Only scan AI/ML systems you are authorized to test. Unauthorized scanning of AI systems is both unethical and potentially illegal.


Step 1 — Create a Scan Configuration

A Scan Configuration defines the target model and how the scan should run.

  1. Go to AI/ML Scanning → Configurations

  2. Click New Configuration

  3. Fill in the settings:

    SettingRequiredDescription
    NameYesUnique name for this configuration
    Target ModelYesThe model to test (e.g., gpt-4, llama-3-8b)
    Target Model TypeYesOpenAI-compatible, Ollama, or Anthropic
    API KeyIf neededAPI key for the target model
    Controller ModelYesThe AI model that generates attack prompts
    IterationsYesHow many attack attempts to run (1–100)
    IntensityYesLow, Medium, or High attack intensity
    Security LevelYesHow strictly the scanner evaluates responses
    FirewallToggleSimulate WAF/content filtering during scan
    Custom RulesNoAdditional instructions for the attack controller
  4. Click Save Configuration


Step 2 — Configure HTTP Settings (Optional)

If the target model is behind a custom HTTP endpoint (not a standard API), you can configure:

  • Custom headers
  • Base URL overrides
  • Authentication tokens

Go to AI/ML Scanning → HTTP Configurations to set this up.

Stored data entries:

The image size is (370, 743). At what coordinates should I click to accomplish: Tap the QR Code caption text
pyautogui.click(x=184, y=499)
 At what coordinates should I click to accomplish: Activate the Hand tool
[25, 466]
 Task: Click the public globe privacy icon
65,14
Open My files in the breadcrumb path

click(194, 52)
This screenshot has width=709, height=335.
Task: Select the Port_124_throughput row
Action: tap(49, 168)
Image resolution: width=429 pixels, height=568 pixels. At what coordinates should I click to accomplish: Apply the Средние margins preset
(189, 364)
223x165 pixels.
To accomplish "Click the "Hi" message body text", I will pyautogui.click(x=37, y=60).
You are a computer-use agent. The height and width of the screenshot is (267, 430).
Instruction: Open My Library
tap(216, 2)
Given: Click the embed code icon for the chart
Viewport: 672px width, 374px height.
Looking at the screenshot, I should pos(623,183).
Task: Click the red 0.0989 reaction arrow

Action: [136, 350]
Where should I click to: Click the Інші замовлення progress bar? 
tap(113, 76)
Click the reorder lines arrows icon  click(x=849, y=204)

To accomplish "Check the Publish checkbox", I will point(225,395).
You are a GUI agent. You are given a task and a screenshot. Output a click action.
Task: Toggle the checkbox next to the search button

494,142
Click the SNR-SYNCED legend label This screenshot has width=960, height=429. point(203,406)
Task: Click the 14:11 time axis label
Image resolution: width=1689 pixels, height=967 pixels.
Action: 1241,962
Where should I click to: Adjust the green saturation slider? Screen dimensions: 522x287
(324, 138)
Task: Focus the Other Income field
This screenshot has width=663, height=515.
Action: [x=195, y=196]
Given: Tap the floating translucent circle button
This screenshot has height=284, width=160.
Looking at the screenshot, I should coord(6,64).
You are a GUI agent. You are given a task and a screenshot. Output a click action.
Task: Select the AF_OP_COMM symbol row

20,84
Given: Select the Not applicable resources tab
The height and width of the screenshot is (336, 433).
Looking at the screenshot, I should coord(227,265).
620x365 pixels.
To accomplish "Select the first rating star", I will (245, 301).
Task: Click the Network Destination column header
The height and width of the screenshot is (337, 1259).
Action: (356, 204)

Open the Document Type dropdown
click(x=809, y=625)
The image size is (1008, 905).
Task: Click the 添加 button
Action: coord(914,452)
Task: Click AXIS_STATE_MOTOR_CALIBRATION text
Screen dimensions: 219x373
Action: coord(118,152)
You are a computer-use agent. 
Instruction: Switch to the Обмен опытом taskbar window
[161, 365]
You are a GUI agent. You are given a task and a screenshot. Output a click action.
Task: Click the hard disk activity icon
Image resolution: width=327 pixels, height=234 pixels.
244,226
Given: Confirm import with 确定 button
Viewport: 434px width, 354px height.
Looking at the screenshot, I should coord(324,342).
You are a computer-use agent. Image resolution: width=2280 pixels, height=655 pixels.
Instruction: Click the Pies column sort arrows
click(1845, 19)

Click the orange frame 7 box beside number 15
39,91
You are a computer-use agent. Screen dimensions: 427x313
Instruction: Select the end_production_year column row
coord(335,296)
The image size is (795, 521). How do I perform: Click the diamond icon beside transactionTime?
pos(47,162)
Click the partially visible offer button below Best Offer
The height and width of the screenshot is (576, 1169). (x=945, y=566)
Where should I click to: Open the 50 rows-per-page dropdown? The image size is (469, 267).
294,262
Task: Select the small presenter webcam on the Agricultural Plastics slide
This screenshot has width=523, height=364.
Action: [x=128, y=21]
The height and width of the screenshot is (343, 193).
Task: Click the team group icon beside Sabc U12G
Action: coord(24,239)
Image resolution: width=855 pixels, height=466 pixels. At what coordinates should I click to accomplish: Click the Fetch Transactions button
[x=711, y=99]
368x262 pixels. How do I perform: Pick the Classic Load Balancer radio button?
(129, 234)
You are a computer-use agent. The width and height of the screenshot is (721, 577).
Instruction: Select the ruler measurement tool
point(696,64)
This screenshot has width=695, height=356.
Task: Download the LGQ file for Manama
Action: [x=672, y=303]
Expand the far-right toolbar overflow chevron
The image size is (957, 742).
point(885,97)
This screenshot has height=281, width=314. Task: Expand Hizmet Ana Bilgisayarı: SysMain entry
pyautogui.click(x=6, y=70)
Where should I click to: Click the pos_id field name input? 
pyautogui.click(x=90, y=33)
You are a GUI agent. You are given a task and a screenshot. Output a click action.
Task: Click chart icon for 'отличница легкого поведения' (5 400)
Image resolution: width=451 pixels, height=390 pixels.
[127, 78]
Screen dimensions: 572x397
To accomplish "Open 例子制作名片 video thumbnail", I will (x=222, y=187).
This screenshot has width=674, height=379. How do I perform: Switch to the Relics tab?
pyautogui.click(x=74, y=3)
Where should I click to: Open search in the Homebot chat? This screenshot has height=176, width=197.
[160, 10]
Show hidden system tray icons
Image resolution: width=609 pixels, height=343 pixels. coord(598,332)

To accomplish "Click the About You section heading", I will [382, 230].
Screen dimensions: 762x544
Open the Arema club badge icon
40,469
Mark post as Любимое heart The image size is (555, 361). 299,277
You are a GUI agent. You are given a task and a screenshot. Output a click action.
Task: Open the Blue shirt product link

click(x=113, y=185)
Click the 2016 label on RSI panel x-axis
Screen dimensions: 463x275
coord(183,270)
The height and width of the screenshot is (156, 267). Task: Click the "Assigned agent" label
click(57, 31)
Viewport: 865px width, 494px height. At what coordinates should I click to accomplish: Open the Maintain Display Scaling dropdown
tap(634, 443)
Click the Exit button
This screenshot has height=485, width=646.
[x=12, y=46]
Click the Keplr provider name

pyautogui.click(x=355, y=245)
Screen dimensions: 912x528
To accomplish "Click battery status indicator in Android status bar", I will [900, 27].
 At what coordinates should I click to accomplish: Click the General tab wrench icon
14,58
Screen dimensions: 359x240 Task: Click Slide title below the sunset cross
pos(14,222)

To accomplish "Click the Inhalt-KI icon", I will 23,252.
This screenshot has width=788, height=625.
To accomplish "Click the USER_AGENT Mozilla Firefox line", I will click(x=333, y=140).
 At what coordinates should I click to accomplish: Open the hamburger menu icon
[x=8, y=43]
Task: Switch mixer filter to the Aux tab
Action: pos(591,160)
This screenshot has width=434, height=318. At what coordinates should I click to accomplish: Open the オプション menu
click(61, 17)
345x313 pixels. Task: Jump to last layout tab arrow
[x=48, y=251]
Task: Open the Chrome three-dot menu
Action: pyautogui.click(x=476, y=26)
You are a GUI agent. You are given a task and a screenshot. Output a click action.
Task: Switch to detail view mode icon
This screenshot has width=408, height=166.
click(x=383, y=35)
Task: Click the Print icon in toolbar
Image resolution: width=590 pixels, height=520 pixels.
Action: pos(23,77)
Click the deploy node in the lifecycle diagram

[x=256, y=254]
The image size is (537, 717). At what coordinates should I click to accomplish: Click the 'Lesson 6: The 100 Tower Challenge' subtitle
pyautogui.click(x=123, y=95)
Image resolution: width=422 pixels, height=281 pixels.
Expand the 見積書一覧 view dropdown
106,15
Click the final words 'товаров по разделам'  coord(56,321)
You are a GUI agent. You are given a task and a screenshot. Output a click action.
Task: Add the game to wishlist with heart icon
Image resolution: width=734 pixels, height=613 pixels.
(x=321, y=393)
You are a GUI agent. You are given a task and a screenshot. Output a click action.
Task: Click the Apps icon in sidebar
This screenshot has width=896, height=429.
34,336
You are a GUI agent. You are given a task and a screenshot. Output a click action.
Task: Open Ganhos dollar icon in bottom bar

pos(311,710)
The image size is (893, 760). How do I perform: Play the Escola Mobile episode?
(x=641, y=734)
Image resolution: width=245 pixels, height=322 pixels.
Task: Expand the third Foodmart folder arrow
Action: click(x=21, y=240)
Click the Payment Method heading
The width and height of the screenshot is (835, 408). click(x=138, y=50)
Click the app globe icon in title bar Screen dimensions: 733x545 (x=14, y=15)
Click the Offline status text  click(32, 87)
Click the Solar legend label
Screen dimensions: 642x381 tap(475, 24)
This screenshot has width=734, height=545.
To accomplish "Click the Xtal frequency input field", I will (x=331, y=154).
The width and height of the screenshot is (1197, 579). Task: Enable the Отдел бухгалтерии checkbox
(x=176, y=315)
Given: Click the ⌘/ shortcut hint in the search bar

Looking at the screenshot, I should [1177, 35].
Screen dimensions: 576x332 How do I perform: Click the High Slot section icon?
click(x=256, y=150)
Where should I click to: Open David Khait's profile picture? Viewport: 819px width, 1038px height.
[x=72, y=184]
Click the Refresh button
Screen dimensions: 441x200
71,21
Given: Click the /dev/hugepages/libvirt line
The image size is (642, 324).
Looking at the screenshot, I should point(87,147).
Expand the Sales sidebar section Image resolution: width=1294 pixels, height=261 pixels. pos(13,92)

_Questions to answer_
**a.** Decide whether each statement below agrees with the AI/ML scanning guide. Answer yes or no for each, and quote the words of the guide that decide it.
(i) A Scan Configuration defines the target model and how the scan should run.
(ii) HTTP settings must be configured before every scan.
(iii) The guide calls unauthorized scanning of AI systems potentially illegal.
**b.** Using the AI/ML scanning guide, answer these questions:
(i) Which menu path opens the page for creating a new scan configuration?
(ii) What is clicked after the settings have been filled in?
(iii) Where are custom HTTP settings set up?
**c.** Reproduce the part of the AI/ML scanning guide that begins with "Step 2 — Configure" and ends with "set this up.".

_Task answers_
**a.**
(i) Yes: "A Scan Configuration defines the target model and how the scan should run."
(ii) No: "Step 2 — Configure HTTP Settings (Optional)"
(iii) Yes: "Unauthorized scanning of AI systems is both unethical and potentially illegal."

**b.**
(i) AI/ML Scanning → Configurations
(ii) Save Configuration
(iii) AI/ML Scanning → HTTP Configurations

**c.**
Step 2 — Configure HTTP Settings (Optional)

If the target model is behind a custom HTTP endpoint (not a standard API), you can configure:

  • Custom headers
  • Base URL overrides
  • Authentication tokens

Go to AI/ML Scanning → HTTP Configurations to set this up.